Records for processing:
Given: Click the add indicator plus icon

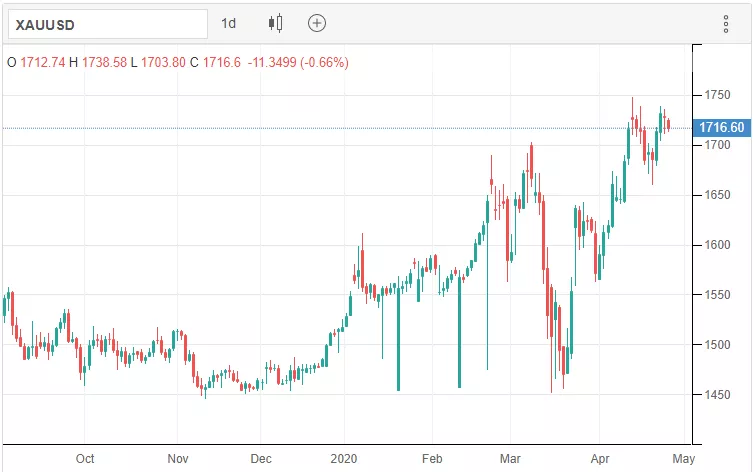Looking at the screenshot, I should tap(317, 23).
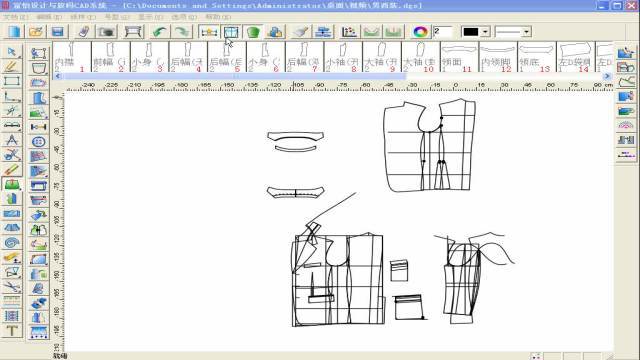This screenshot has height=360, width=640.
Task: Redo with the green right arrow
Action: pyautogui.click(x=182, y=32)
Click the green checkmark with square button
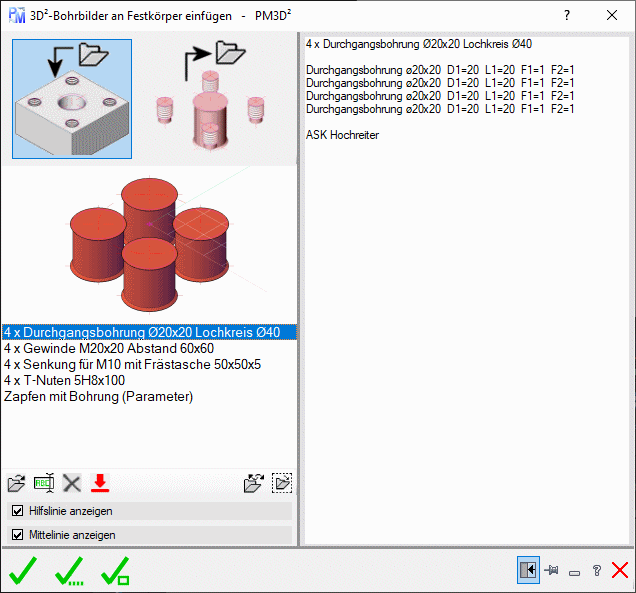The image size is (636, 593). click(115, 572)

...

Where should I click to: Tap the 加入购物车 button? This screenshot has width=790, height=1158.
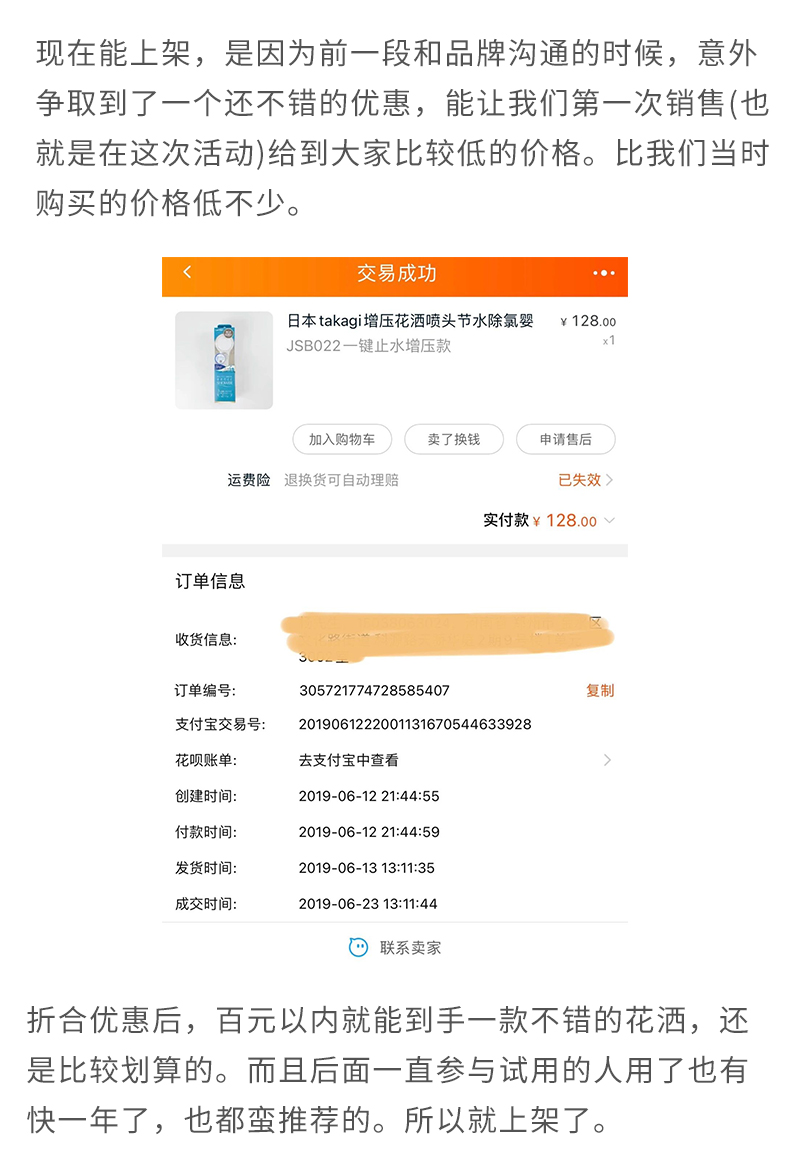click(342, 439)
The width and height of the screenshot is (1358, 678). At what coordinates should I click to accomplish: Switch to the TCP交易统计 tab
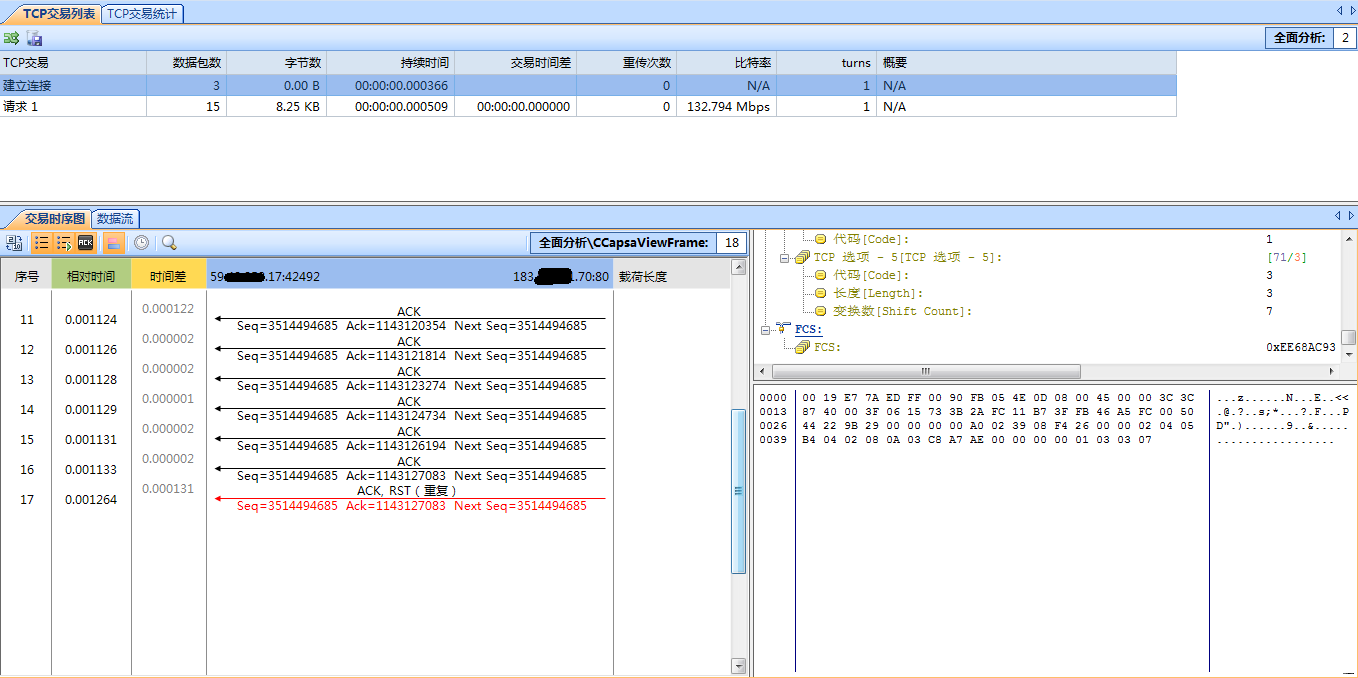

About this task: Set the pictures aside and transcribe exactly the stretch of lines above, beginning with the one holding "Where should I" and ending with the one holding "The width and".

Written response:
Where should I click to: Tap the 加入购物车 button? This screenshot has width=790, height=1158.
click(342, 439)
The width and height of the screenshot is (1358, 678). At what coordinates should I click to accomplish: Switch to the TCP交易统计 tab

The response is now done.